This should be equivalent to generating all the strings within a hamming distance of 2, over a 4-symbol alphabet. I've seen algorithms for it, but I'm at a loss to find them right now. Perhaps this can serve as a pointer in the right direction.
您的问题[编辑:原始问题(请参阅问题的先前修订版)]是在您的内部循环中,您仅分配“下一个”元素。 一个快速修复方法是将写入包装在
neighbors
中:此修复仅在数组中有两个或三个项目时有效。 如果您想要更多,您需要重写您的算法,因为它根本不处理长度大于三的情况。 (甚至不需要。您使用的算法限制太多。)
Your problem [EDIT: the original one (see previous revisions of question)] is that in your inner loop, you're only assigning the 'next' element. A quick fix is to wrap the write in
neighbors
:This fix only works when you have two or three items in your array. If you want more, you need to rewrite your algorithm as it doesn't handle cases where the length is greater than three at all. (It shouldn't need to, even.

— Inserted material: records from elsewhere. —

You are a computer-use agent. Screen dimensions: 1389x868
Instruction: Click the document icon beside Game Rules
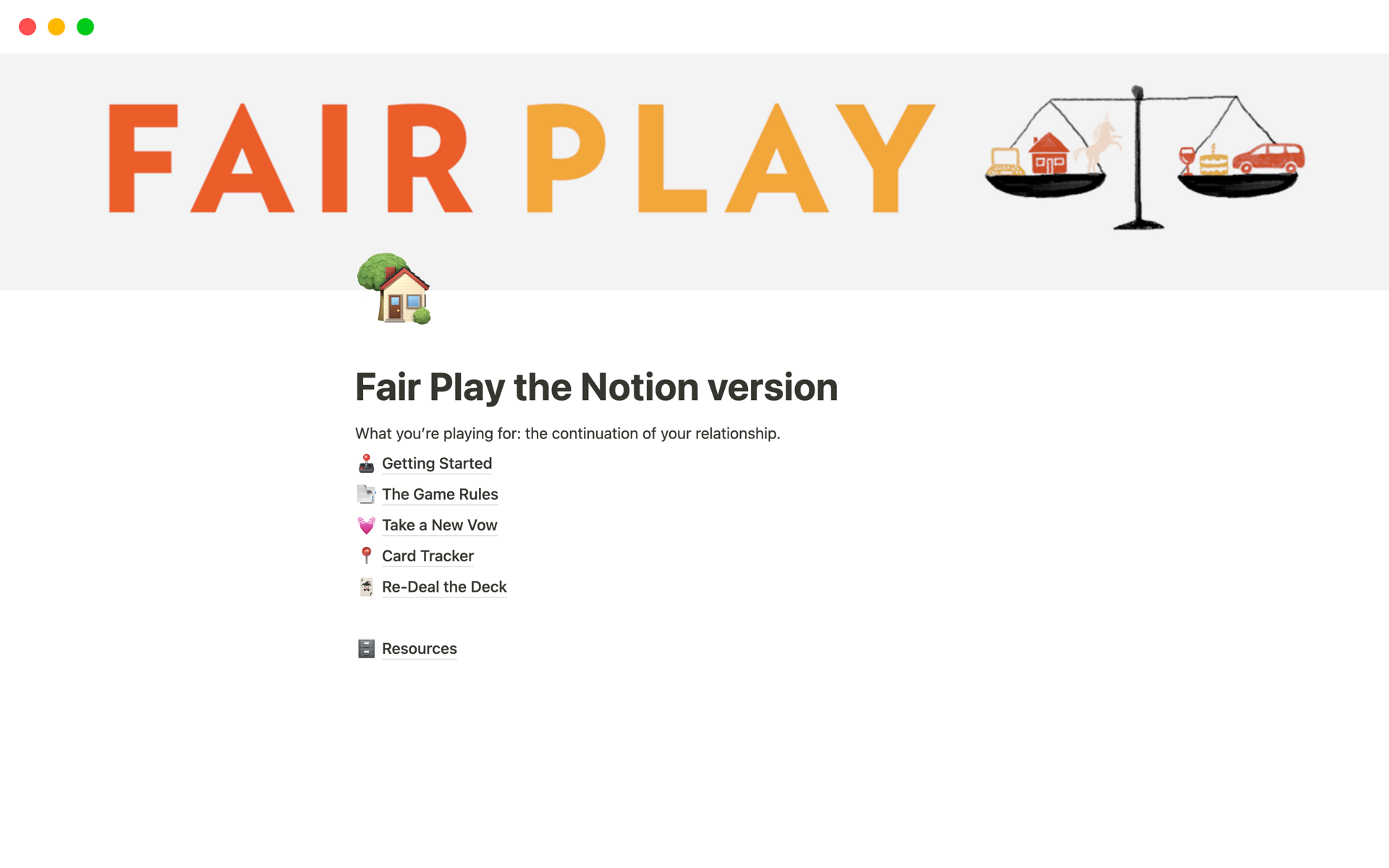365,494
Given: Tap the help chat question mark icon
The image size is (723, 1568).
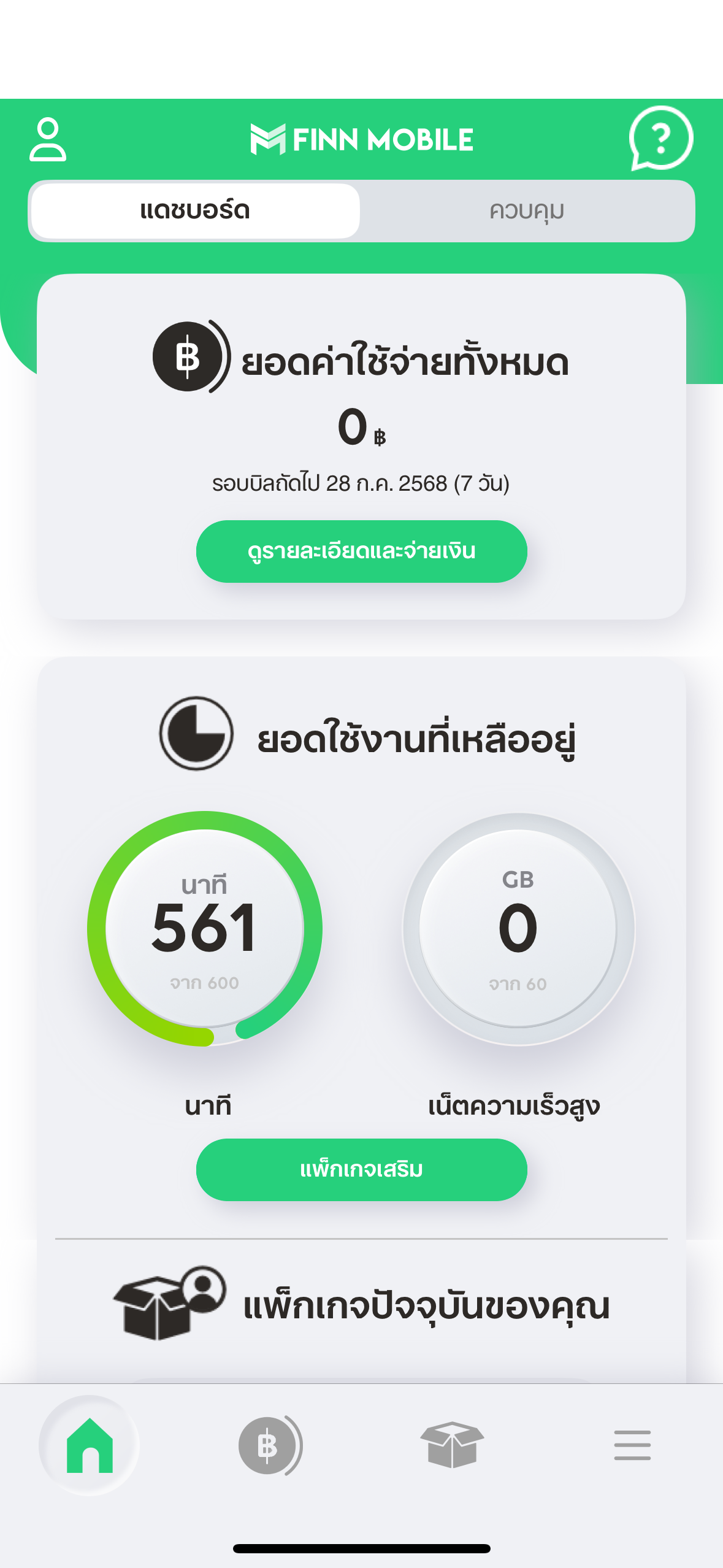Looking at the screenshot, I should tap(660, 138).
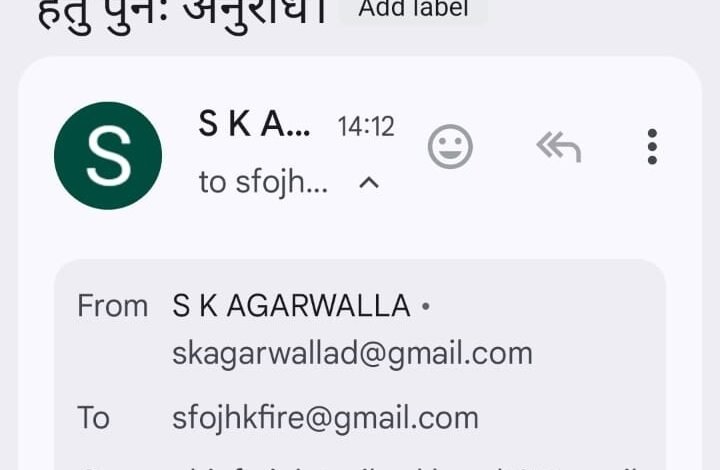Screen dimensions: 720x470
Task: Tap the dot separator after AGARWALLA
Action: (x=426, y=306)
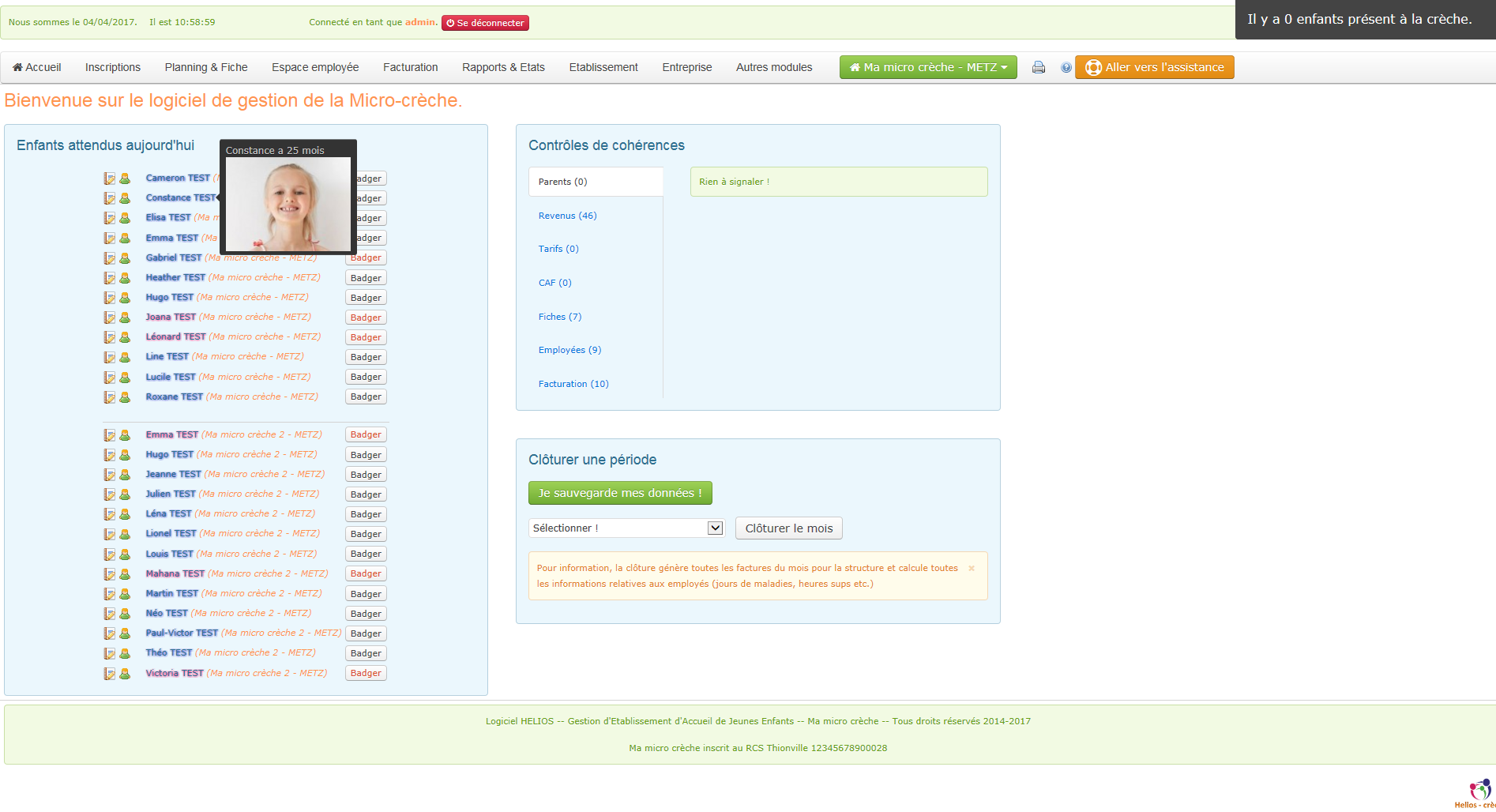Open the notepad icon for Paul-Victor TEST

coord(110,633)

The algorithm you use is just too restrictive.)
这两个 if:
应该有
continue
主体。这两个循环应该从 0 开始:
These two if's:
Should instead have bodies of
continue
.These two loops should start at 0:
看起来 strager 已经确定了主要问题:循环条件。 你的字母表是 0,1,2,3,所以你应该循环整个范围。 0 不是一个特殊情况,因为您的代码会尝试处理它。 特殊情况是当字母值等于键中的值时跳过迭代,这就是 strager 建议的 continue 所完成的任务。
以下是我的算法版本。 它对循环结构有一些替代想法,并且通过就地修改密钥来避免复制密钥。 请注意,您还可以通过更改
MIN_VALUE
和MAX_VALUE
常量来更改字母表的大小。这是“001”情况的输出:
这是代码:
It looks like strager has identified the main problem: the loop conditions. Your alphabet is 0,1,2,3, so you should loop over that whole range. 0 is not a special case, as your code tries to treat it. The special case is to skip the iteration when the alphabet value equals the value in your key, which is what the continue suggested by strager accomplishes.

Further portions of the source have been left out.